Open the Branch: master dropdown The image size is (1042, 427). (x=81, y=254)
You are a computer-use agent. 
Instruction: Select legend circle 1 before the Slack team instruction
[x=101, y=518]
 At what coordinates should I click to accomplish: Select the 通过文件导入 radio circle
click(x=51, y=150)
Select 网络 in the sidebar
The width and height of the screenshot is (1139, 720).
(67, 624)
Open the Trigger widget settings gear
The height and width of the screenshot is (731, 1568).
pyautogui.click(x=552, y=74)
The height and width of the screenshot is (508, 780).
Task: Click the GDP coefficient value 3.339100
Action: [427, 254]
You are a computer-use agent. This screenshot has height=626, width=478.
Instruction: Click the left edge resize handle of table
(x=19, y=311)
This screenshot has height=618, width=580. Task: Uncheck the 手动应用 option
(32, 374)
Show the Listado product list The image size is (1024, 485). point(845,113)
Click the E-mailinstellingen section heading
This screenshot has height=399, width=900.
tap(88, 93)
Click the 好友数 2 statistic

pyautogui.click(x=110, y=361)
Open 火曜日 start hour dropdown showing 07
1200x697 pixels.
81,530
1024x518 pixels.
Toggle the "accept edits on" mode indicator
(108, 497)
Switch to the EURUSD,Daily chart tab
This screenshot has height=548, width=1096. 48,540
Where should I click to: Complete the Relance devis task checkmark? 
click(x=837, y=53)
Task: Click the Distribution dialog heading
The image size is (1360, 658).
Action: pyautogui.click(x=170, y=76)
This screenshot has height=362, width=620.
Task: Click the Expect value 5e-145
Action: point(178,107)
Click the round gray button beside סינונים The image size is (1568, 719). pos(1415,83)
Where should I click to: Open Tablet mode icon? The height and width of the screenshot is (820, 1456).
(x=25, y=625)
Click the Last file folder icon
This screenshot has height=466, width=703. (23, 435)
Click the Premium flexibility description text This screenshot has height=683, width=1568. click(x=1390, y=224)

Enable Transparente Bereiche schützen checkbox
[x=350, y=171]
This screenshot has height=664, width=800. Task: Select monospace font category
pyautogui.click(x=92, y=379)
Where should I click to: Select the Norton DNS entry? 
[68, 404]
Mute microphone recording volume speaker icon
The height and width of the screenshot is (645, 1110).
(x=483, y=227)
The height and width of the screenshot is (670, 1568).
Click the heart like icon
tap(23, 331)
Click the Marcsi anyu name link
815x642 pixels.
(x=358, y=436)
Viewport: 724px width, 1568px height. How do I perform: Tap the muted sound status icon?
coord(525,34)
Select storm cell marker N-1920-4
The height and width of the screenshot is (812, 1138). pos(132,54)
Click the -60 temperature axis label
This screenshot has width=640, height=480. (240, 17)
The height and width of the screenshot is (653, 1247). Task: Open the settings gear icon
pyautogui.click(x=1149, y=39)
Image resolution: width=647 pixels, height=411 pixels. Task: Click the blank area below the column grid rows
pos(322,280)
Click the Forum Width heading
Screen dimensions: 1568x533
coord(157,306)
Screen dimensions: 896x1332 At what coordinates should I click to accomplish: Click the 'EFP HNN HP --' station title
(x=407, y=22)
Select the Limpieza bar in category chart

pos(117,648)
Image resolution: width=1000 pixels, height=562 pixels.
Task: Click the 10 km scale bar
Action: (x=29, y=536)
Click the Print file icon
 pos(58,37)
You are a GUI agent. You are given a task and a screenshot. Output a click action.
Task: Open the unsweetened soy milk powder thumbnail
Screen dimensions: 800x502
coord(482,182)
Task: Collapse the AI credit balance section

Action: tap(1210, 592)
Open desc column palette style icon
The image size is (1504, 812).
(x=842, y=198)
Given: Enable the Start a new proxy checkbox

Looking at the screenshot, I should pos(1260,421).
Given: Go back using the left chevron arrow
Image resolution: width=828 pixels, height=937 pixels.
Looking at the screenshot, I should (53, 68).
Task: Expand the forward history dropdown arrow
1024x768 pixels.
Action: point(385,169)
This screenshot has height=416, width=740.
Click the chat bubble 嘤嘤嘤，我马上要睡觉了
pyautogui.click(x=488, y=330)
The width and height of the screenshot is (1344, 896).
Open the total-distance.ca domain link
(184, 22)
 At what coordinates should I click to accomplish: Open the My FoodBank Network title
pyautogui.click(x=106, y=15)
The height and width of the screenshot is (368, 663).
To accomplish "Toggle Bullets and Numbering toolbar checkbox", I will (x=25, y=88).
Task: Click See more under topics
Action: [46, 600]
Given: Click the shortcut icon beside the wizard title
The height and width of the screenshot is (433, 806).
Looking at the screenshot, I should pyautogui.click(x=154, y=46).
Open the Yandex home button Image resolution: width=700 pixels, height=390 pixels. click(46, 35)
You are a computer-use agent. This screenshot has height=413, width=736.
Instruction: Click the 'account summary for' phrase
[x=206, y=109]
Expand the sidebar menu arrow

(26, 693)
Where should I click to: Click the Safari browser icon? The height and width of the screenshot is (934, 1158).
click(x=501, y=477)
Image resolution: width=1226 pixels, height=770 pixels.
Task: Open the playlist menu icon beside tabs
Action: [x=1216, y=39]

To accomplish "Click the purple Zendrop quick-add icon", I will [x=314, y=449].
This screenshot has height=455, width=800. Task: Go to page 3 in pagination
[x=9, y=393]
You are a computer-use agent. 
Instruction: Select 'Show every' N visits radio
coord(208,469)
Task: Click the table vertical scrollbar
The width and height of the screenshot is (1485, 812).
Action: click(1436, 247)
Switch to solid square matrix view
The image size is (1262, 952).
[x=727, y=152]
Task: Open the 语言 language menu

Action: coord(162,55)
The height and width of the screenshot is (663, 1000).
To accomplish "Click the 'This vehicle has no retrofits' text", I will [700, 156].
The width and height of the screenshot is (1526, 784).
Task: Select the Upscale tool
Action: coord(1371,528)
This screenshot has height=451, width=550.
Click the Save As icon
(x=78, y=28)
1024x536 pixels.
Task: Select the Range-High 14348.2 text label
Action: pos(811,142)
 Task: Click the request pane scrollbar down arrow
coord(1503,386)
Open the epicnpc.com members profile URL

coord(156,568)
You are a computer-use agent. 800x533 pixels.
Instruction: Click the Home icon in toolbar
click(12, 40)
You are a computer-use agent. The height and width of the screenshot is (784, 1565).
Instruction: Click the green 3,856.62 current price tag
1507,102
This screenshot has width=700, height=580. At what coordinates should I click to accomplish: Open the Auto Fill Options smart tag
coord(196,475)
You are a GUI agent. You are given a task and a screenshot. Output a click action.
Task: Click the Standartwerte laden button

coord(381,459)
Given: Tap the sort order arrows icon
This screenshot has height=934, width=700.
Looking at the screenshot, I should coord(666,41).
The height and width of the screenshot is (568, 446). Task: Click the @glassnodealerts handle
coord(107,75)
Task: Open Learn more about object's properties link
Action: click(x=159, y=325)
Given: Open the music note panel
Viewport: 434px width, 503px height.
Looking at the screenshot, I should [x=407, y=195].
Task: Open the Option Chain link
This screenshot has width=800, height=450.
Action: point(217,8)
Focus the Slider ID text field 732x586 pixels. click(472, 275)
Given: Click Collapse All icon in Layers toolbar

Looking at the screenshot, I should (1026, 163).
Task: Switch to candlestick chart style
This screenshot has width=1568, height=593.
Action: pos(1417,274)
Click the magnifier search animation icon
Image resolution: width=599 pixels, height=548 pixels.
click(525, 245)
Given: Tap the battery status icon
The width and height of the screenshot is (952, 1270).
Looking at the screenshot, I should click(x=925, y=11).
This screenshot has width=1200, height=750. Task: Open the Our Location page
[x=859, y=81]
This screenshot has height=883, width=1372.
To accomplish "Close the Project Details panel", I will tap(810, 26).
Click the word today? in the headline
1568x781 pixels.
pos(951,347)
######
EXERCISE DIRECTIONS: Please retype, with no changes, the lines that run from the first line of the entries to the line with "1024x518 pixels.", both ends included.

TASK SOLUTION:
Open the Branch: master dropdown The image size is (1042, 427). (x=81, y=254)
You are a computer-use agent. 
Instruction: Select legend circle 1 before the Slack team instruction
[x=101, y=518]
 At what coordinates should I click to accomplish: Select the 通过文件导入 radio circle
click(x=51, y=150)
Select 网络 in the sidebar
The width and height of the screenshot is (1139, 720).
(67, 624)
Open the Trigger widget settings gear
The height and width of the screenshot is (731, 1568).
pyautogui.click(x=552, y=74)
The height and width of the screenshot is (508, 780).
Task: Click the GDP coefficient value 3.339100
Action: [427, 254]
You are a computer-use agent. This screenshot has height=626, width=478.
Instruction: Click the left edge resize handle of table
(x=19, y=311)
This screenshot has height=618, width=580. Task: Uncheck the 手动应用 option
(32, 374)
Show the Listado product list The image size is (1024, 485). point(845,113)
Click the E-mailinstellingen section heading
This screenshot has height=399, width=900.
tap(88, 93)
Click the 好友数 2 statistic

pyautogui.click(x=110, y=361)
Open 火曜日 start hour dropdown showing 07
1200x697 pixels.
81,530
1024x518 pixels.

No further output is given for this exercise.